**Exercise directions:**
Each entry below is to be returned exactly, with any pictures left out.

Start of Records for the task

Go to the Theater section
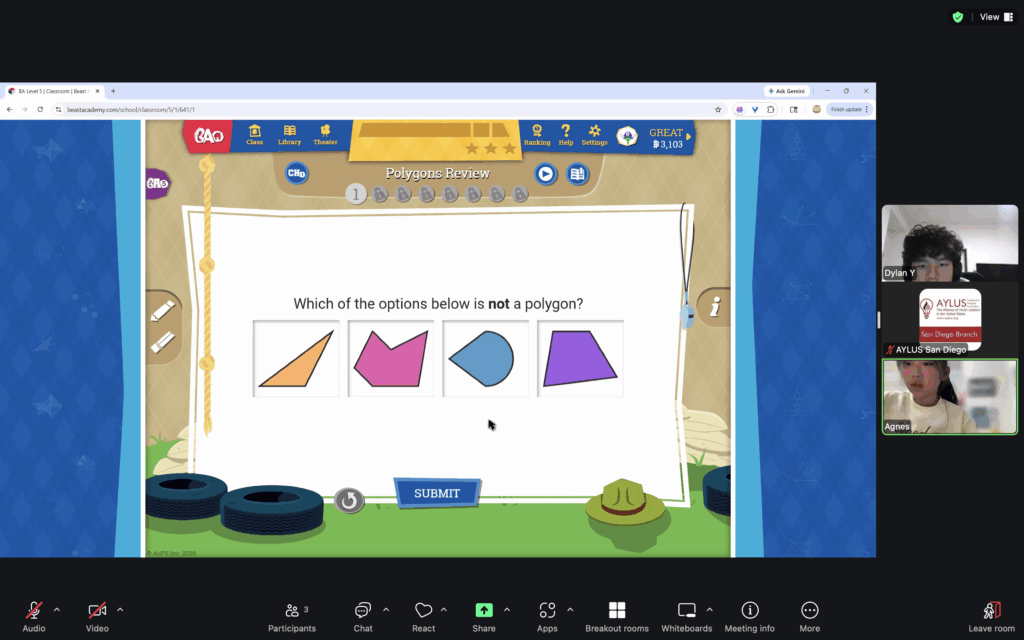Image resolution: width=1024 pixels, height=640 pixels. coord(325,135)
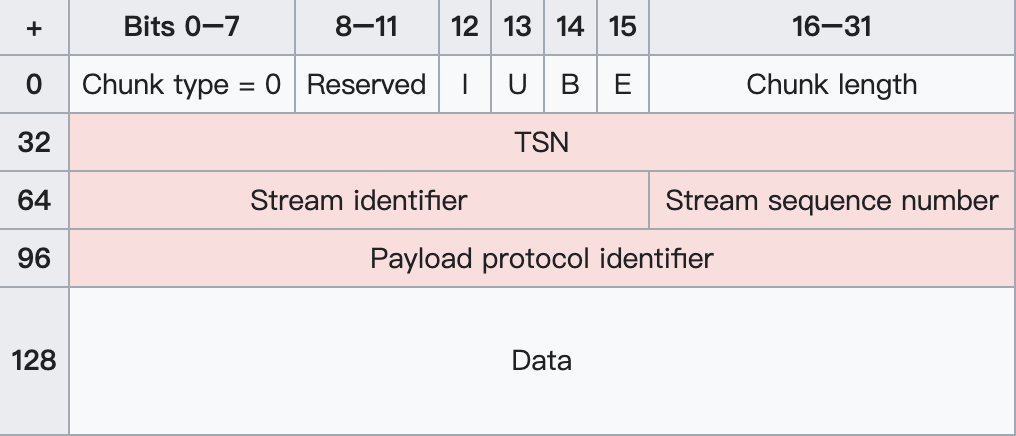The height and width of the screenshot is (436, 1016).
Task: Select the '8–11' header cell
Action: tap(366, 27)
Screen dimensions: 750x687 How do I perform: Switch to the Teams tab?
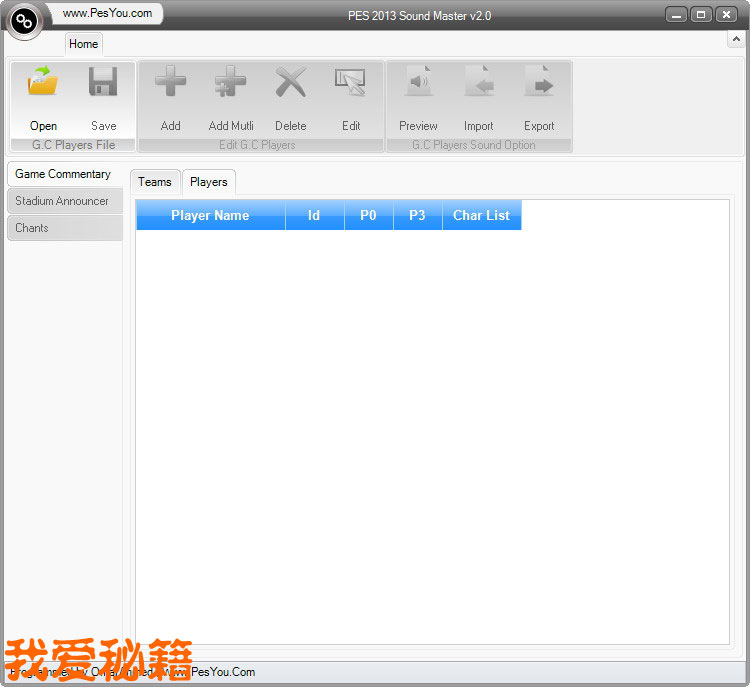(x=155, y=181)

End of Records for the task

**Answer to this task:**
Go to the Theater section
Image resolution: width=1024 pixels, height=640 pixels. coord(325,135)
The height and width of the screenshot is (436, 1016).
Task: Select the '8–11' header cell
Action: tap(366, 27)
Screen dimensions: 750x687 How do I perform: Switch to the Teams tab?
(x=155, y=181)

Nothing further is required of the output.